風評被害の恐ろしさ

2015年08月05日

 昨日は自民党の「火山特別委員会」と私が幹事長を努める「火山予知議員連盟」で神奈川県箱根町の大涌谷を視察しました。
 大涌谷は今年に入り噴気が続き、6月末には噴火警戒レベル3になっているところです。
 これまで全く活発な活動がなかった箱根が突然噴気したことで、箱根の旅館・ホテルはキャンセルが相次ぎ大変困ってるという陳情があったため出かけました。
 現場では確かに噴気が上がっていました。しかし、阿蘇山を毎日見ている私にとってはそれは温泉の水蒸気みたいなもので、爆発につながるようなものではありませんでした。

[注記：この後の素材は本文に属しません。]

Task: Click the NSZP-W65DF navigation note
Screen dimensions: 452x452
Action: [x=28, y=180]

 その後地元の旅館組合、町長さんたちと意見交換をしましたが、やはりこの夏は客足が極端に減り、平年の3割減から7割減ということでした。箱根は年間2000万人の観光客が訪れ、日本有数の観光地です。旅館も例えキャンセルがあっても他のところより余裕があるだろう、と思っていましたが事態は深刻でした。

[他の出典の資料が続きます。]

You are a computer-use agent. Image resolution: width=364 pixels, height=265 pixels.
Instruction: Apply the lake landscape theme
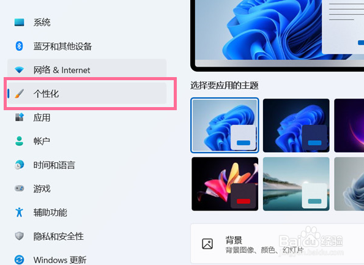tap(296, 184)
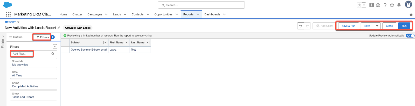Open the Subject column dropdown
The width and height of the screenshot is (415, 106).
[105, 43]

 温泉街も人影はまばらで夏の観光シーズンとは思えないくらいです。従業員への給料もなかなか払えないということで皆さん国の何らかの対策を、と訴えられました。セーフティーネット資金など政府系金融機関の融資も予定されていましたが、3年据え置きの4年償還、これで借り様にも返済のことを思うと借りられない、という意見が数多く出されました。

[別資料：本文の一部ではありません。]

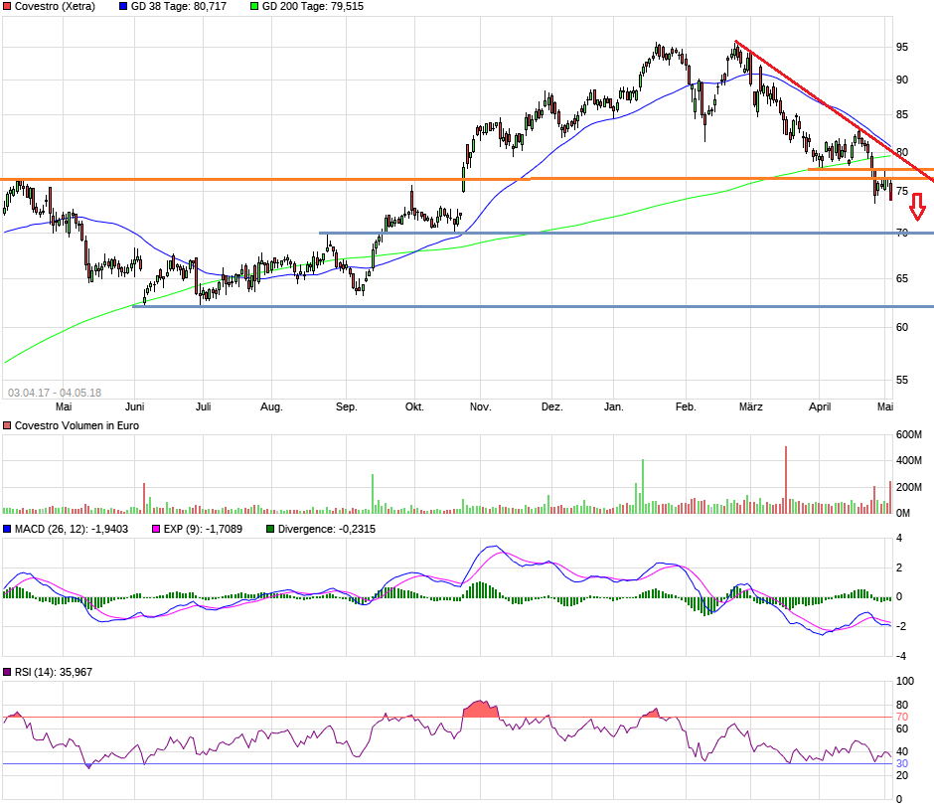Click the 95 label on price axis
This screenshot has width=934, height=809.
(902, 47)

 箱根という観光地、東京の方々の関心も高い、しかもこれまで火山としては数えられていなかった箱根の山、それが水蒸気を上げて噴気したということで一斉に箱根が危ない、という報道になりました。マスコミはこと大げさに報道しみんなの耳目を集めなくてはなりませんが、実際はそれほどのこはありません。それより報道などにより町や旅館の賑わいが消え、大変な損失になることの方が重大である、とも感じました。
 事実をありのままに、そして淡々と受け止め冷静に判断していくことが求められます。現在はネット社会も手伝ってあまりにも大騒ぎすることが多すぎるようです。